TO BE DONE: Return verbatim the lines of data that begin with the line containing "has width=800, height=773." and end after the line containing "will click(x=177, y=175).".

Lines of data
╔══

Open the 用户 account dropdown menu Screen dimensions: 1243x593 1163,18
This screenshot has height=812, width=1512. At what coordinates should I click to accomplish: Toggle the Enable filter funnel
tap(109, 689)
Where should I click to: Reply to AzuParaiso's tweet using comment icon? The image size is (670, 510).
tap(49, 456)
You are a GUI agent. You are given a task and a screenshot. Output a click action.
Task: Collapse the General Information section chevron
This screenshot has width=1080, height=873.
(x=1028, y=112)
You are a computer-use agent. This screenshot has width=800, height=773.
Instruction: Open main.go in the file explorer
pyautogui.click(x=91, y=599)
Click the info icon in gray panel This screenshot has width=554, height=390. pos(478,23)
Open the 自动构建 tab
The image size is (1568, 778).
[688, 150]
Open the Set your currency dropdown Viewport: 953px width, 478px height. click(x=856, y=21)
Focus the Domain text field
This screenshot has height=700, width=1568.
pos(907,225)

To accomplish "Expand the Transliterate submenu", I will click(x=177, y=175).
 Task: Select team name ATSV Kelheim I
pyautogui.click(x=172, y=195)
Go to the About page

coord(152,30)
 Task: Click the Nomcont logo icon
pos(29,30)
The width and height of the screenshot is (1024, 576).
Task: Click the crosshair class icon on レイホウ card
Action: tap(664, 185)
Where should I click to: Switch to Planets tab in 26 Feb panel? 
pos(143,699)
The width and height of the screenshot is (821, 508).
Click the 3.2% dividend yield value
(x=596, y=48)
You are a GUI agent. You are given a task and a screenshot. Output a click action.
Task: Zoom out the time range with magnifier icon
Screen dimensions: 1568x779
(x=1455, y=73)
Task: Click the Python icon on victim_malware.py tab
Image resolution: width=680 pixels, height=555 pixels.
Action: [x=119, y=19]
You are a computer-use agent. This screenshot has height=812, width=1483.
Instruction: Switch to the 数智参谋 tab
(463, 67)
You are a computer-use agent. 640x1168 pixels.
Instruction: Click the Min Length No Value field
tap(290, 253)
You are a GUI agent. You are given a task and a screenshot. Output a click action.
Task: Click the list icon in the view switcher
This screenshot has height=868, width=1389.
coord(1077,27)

╚══

WRITTEN ANSWER:
You are a computer-use agent. This screenshot has width=800, height=773.
Instruction: Open main.go in the file explorer
pyautogui.click(x=91, y=599)
Click the info icon in gray panel This screenshot has width=554, height=390. pos(478,23)
Open the 自动构建 tab
The image size is (1568, 778).
[688, 150]
Open the Set your currency dropdown Viewport: 953px width, 478px height. click(x=856, y=21)
Focus the Domain text field
This screenshot has height=700, width=1568.
pos(907,225)

To accomplish "Expand the Transliterate submenu", I will click(x=177, y=175).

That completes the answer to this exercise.